** BEGIN Information supplied **

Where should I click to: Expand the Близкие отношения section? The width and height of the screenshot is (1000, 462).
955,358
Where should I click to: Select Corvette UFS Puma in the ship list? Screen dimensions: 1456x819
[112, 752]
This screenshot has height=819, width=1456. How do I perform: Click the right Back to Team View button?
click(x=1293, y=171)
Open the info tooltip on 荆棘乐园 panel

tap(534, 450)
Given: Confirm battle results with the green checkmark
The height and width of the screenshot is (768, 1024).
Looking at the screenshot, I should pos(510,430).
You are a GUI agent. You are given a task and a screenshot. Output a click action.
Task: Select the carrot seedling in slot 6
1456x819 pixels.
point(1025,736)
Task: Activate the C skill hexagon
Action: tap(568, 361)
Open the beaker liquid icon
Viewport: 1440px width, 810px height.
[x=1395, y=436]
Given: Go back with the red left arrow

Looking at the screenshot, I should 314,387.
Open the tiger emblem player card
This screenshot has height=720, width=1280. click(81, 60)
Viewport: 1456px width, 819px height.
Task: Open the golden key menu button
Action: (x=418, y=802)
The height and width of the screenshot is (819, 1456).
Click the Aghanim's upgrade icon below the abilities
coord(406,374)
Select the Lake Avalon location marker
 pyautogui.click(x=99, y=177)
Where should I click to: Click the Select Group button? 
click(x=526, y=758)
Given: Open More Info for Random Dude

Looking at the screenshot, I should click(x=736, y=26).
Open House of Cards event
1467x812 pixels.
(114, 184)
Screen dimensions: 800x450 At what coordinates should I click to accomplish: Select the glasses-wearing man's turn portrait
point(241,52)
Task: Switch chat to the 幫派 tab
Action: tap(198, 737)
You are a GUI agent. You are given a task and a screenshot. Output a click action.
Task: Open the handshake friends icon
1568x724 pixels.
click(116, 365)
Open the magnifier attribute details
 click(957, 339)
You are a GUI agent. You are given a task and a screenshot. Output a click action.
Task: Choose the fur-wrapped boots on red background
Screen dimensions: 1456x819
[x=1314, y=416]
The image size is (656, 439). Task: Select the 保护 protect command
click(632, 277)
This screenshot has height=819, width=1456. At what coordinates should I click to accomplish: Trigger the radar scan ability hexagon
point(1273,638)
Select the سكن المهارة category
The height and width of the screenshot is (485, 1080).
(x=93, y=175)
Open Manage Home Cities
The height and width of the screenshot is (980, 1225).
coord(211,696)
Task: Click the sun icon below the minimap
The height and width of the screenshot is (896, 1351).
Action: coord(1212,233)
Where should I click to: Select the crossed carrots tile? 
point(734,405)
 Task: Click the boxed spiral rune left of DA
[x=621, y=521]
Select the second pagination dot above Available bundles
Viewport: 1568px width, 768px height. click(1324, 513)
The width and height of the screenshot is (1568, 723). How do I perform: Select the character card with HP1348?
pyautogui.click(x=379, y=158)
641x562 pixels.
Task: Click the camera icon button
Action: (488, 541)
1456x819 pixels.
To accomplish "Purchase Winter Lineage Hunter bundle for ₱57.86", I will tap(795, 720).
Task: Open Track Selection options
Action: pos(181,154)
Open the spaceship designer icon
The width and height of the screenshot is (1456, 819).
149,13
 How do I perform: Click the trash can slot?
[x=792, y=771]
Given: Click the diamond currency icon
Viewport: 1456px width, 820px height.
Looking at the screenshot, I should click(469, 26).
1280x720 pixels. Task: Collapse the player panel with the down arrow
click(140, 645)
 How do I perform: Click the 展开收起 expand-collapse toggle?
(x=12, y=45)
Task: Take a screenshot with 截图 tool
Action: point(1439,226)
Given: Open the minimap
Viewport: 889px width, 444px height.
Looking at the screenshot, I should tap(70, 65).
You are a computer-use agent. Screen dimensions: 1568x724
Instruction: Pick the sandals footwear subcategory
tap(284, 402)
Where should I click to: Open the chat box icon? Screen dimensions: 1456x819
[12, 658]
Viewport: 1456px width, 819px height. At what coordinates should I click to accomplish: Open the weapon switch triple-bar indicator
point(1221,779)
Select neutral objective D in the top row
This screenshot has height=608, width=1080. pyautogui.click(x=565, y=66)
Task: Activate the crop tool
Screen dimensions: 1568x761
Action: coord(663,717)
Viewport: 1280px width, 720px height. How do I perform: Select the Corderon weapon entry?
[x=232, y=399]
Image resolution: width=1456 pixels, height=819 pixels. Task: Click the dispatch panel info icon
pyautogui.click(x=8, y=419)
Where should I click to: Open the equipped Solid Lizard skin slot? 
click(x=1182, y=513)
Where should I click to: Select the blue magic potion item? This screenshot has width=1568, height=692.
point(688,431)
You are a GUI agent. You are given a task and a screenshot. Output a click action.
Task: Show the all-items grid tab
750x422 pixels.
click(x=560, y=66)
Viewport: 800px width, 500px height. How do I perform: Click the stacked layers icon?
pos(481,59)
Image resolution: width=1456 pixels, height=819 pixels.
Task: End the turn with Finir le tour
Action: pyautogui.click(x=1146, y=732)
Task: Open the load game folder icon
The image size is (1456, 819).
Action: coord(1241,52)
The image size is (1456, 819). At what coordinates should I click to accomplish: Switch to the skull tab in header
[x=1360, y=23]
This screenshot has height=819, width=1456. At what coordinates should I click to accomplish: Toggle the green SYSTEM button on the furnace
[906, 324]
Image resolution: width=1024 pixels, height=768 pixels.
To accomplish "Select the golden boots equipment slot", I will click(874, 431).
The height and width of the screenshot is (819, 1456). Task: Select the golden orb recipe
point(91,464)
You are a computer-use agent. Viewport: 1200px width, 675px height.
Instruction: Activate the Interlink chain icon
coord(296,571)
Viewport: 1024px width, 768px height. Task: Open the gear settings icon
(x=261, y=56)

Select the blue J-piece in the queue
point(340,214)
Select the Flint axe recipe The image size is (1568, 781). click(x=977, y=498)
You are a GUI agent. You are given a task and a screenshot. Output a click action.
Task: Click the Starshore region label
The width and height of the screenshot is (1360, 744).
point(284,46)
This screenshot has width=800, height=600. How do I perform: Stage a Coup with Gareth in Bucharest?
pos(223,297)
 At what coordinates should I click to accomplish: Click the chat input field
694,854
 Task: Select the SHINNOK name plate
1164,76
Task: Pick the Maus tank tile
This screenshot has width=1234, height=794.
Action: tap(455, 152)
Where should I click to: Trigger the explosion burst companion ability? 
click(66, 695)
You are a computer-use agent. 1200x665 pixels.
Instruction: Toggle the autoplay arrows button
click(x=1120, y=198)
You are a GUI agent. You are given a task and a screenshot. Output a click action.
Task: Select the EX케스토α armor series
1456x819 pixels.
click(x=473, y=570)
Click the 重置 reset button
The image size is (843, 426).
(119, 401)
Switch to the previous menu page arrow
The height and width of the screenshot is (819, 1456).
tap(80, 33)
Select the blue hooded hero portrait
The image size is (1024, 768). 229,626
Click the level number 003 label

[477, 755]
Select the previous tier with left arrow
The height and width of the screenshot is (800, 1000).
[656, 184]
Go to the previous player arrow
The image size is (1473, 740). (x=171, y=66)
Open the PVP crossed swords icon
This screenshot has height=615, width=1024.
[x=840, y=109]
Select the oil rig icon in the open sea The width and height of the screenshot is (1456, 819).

** END Information supplied **

Reproduce the rows starting at the line containing "Switch to the previous menu page arrow" and ending at the line containing "The image size is (1473, 740). (x=171, y=66)", substituting "cloaked" for "hooded" and leaving everything else unchanged.

■ Result of the exercise
Switch to the previous menu page arrow
The height and width of the screenshot is (819, 1456).
tap(80, 33)
Select the blue cloaked hero portrait
The image size is (1024, 768). 229,626
Click the level number 003 label

[477, 755]
Select the previous tier with left arrow
The height and width of the screenshot is (800, 1000).
[656, 184]
Go to the previous player arrow
The image size is (1473, 740). (x=171, y=66)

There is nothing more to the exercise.